### Authors: Prof. Dr. Soumi Ray, Ravi Teja Kothuru and Abhay Srivastav

### Acknowledgements:
I would like to thank my team mates Prof. Dr. Soumi Ray and Abhay Srivastav for their guidance and support throughout this project.

**Title of the Project:** Comparative Analysis of Image-Based and Feature-Based Approaches for Pneumonia Detection in Chest X-rays

**Description of the Project:** This project focuses on detecting pneumonia from chest X-ray images using Advanced Machine Learning and Deep Learning techniques (Rajpurkar et al., 2017; Wang et al., 2017). By leveraging a comprehensive dataset, including annotated images of pneumonia and normal cases, we aim to develop and compare image-based and feature-based approaches. Our goal is to identify the most effective method for accurate and interpretable pneumonia detection, contributing to improved patient outcomes through early diagnosis and treatment. This model will classify patients based on their chest X-ray images as either having pneumonia (1) or not having pneumonia (0).

**Objectives of the Project:** 

- **Image Analysis:** Develop and evaluate deep learning models to classify chest X-rays directly. This approach leverages deep learning models, particularly Convolutional Neural Networks (CNNs), to perform end-to-end image classification. The models directly process raw chest X-ray images to classify them as normal or pneumonia.

- **Feature Analysis:** Extract meaningful features from the images and use them to train and evaluate traditional machine learning models. In this approach, we first extract features from the chest X-ray images. These features are then used as inputs for traditional machine learning algorithms. The process includes steps such as feature extraction, selection, and transformation, followed by the application of machine learning techniques like Support Vector Machines (SVM), Random Forests.

**Name of the Dataset:** The dataset used in this project is the Chest X-ray dataset considered from the Research paper named **Labeled Optical Coherence Tomography (OCT) and Chest X-Ray Images for Classification**.

**Description of the Dataset:** The Diabetes Health Indicators Dataset contains healthcare statistics and lifestyle survey information about people in general along with their diagnosis of diabetes.

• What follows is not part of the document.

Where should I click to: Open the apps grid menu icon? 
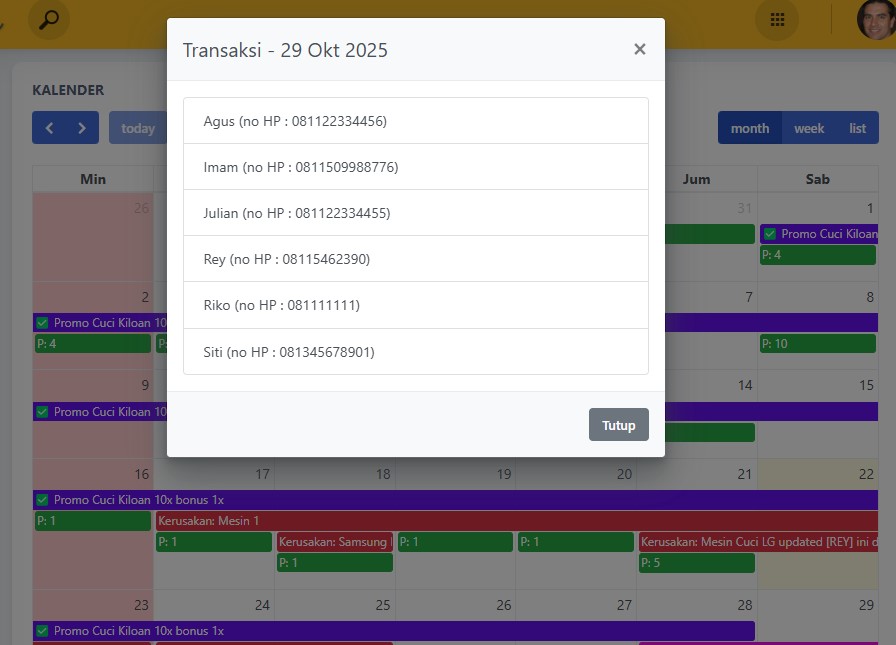pyautogui.click(x=776, y=19)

The 35 features consist of some demographics, lab test results, and answers to survey questions for each patient. The target variable for classification is whether a patient has diabetes, is pre-diabetic, or healthy.

**Dataset Source:** 

- https://data.mendeley.com/datasets/rscbjbr9sj/2

**Type of the Dataset:**

- X-ray Images

**Description of Dataset:** 
The considered dataset has the following information for better reference:
- Separate folders to train and validate/test the model.
- Enough number of Chest X-ray images to train the model to detect and diagnose Pneumonia.
- The target variable for classification is whether patient has pneumonia or not.

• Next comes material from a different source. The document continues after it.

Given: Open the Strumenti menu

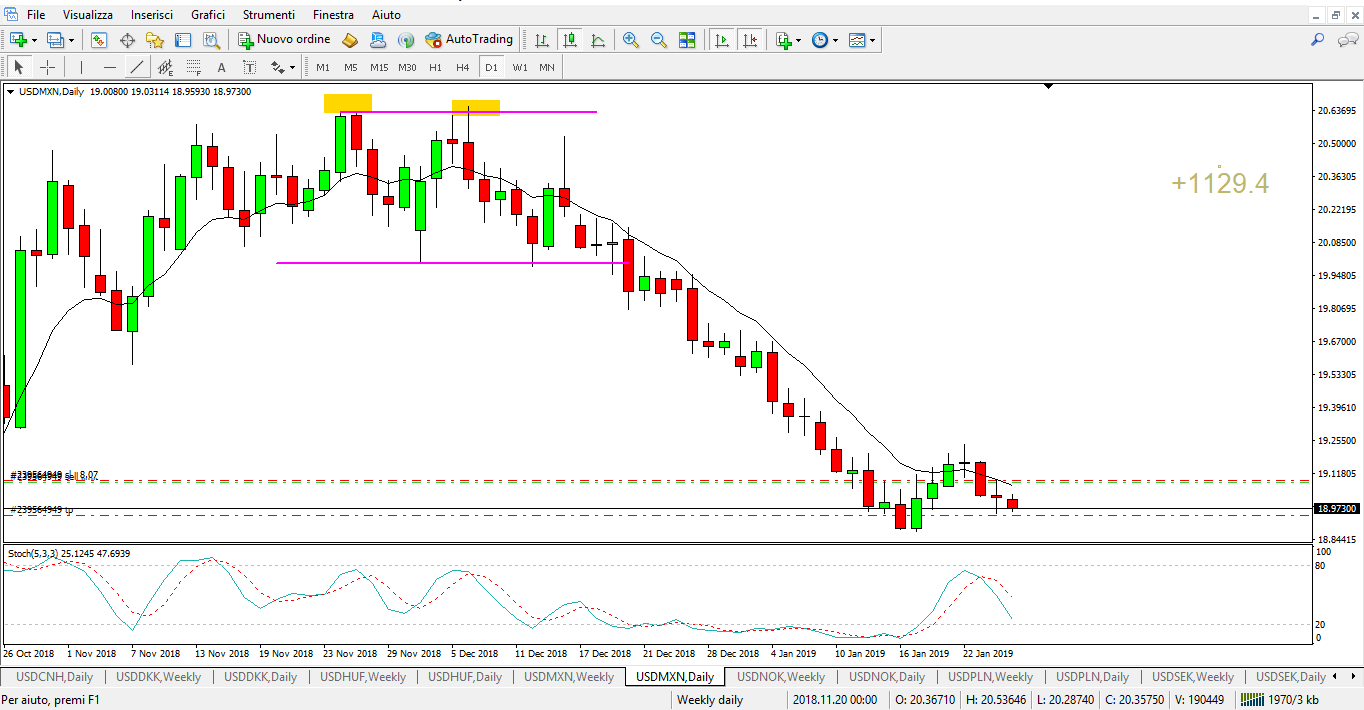Looking at the screenshot, I should coord(268,15).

**Goal of the Project using this Dataset:**
The goal of this project is to conduct a comprehensive comparative analysis of image-based and feature-based approaches for pneumonia detection using chest X-ray images. By evaluating the performance, robustness, and interpretability of deep learning and traditional machine learning models, we aim to identify the most effective method for accurately classifying chest X-rays as normal or pneumonia. This comparison will provide valuable insights into the strengths and limitations of each approach, ultimately contributing to improved detection and diagnosis of pneumonia, which can enhance patient outcomes and survival rates.

**Why did we choose this dataset?**
We selected this dataset based on several factors. For more detailed information, please refer to the following:
- The dataset is extensive, providing a large number of images suitable for evaluating and training deep learning models.
- It aligns well with the project's objectives by offering a challenging and realistic scenario for developing an image classification model using deep learning, specifically for Chest X-ray images.
- The dataset is annotated with images of two different diseases, enabling the development of a binary-class classification model.
- It is publicly available, facilitating easy access for research and development purposes.

**Size of dataset:**
- Total images size = 1.27 GB
- Dataset has 2 folders:
  -  **Train:**
    -  Normal (without Pneumonia) = 1349 images
    -  Pneumonia = 3884 images
  -  **Test:**
    -  Normal (without Pneumonia) = 234 images
    -  Pneumonia = 390 images
    
**Expected Behaviors and Problem Handling:**
- Classify Chest X-ray images with high accuracy.
- Handle variations in image quality, resolution, and orientation.
- Be robust to noise and artifacts in the images.
- Provide interpretable results.

**Issues to focus on:**
- Improving model interpretability and explainability.
- Optimizing model performance on a held-out test set.
- Following AI Ethics and Data Safety practices.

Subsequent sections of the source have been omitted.